In this exercise, the entries below are to be transcribed exactly, line by line.

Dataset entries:
--------------------
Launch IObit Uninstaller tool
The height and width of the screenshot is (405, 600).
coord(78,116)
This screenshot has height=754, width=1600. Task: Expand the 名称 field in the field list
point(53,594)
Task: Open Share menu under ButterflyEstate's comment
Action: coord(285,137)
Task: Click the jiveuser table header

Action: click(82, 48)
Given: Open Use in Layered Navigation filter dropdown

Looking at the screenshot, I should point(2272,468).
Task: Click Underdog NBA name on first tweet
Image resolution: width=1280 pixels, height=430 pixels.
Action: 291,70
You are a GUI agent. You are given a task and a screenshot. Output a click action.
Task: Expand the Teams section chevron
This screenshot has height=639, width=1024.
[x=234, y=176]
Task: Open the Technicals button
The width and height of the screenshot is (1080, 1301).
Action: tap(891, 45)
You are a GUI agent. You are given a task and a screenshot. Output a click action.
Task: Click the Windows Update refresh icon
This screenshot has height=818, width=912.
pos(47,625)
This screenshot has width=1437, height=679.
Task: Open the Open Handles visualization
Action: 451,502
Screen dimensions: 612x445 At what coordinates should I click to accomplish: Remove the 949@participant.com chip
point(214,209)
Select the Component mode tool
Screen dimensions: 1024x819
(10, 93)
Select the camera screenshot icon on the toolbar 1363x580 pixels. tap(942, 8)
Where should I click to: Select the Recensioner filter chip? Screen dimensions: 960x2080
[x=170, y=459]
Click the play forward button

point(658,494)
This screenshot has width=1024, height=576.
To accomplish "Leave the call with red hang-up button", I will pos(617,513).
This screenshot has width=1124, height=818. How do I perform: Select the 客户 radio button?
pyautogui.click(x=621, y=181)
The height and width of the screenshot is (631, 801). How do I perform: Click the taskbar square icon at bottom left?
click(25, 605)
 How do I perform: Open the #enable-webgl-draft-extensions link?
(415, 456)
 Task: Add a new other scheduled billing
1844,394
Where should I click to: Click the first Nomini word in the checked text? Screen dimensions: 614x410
--------------------
Finished exercise:
Launch IObit Uninstaller tool
The height and width of the screenshot is (405, 600).
coord(78,116)
This screenshot has height=754, width=1600. Task: Expand the 名称 field in the field list
point(53,594)
Task: Open Share menu under ButterflyEstate's comment
Action: coord(285,137)
Task: Click the jiveuser table header

Action: click(82, 48)
Given: Open Use in Layered Navigation filter dropdown

Looking at the screenshot, I should point(2272,468).
Task: Click Underdog NBA name on first tweet
Image resolution: width=1280 pixels, height=430 pixels.
Action: 291,70
You are a GUI agent. You are given a task and a screenshot. Output a click action.
Task: Expand the Teams section chevron
This screenshot has height=639, width=1024.
[x=234, y=176]
Task: Open the Technicals button
The width and height of the screenshot is (1080, 1301).
Action: tap(891, 45)
You are a GUI agent. You are given a task and a screenshot. Output a click action.
Task: Click the Windows Update refresh icon
This screenshot has height=818, width=912.
pos(47,625)
This screenshot has width=1437, height=679.
Task: Open the Open Handles visualization
Action: 451,502
Screen dimensions: 612x445 At what coordinates should I click to accomplish: Remove the 949@participant.com chip
point(214,209)
Select the Component mode tool
Screen dimensions: 1024x819
(10, 93)
Select the camera screenshot icon on the toolbar 1363x580 pixels. tap(942, 8)
Where should I click to: Select the Recensioner filter chip? Screen dimensions: 960x2080
[x=170, y=459]
Click the play forward button

point(658,494)
This screenshot has width=1024, height=576.
To accomplish "Leave the call with red hang-up button", I will pos(617,513).
This screenshot has width=1124, height=818. How do I perform: Select the 客户 radio button?
pyautogui.click(x=621, y=181)
The height and width of the screenshot is (631, 801). How do I perform: Click the taskbar square icon at bottom left?
click(25, 605)
 How do I perform: Open the #enable-webgl-draft-extensions link?
(415, 456)
 Task: Add a new other scheduled billing
1844,394
Where should I click to: Click the first Nomini word in the checked text? Screen dimensions: 614x410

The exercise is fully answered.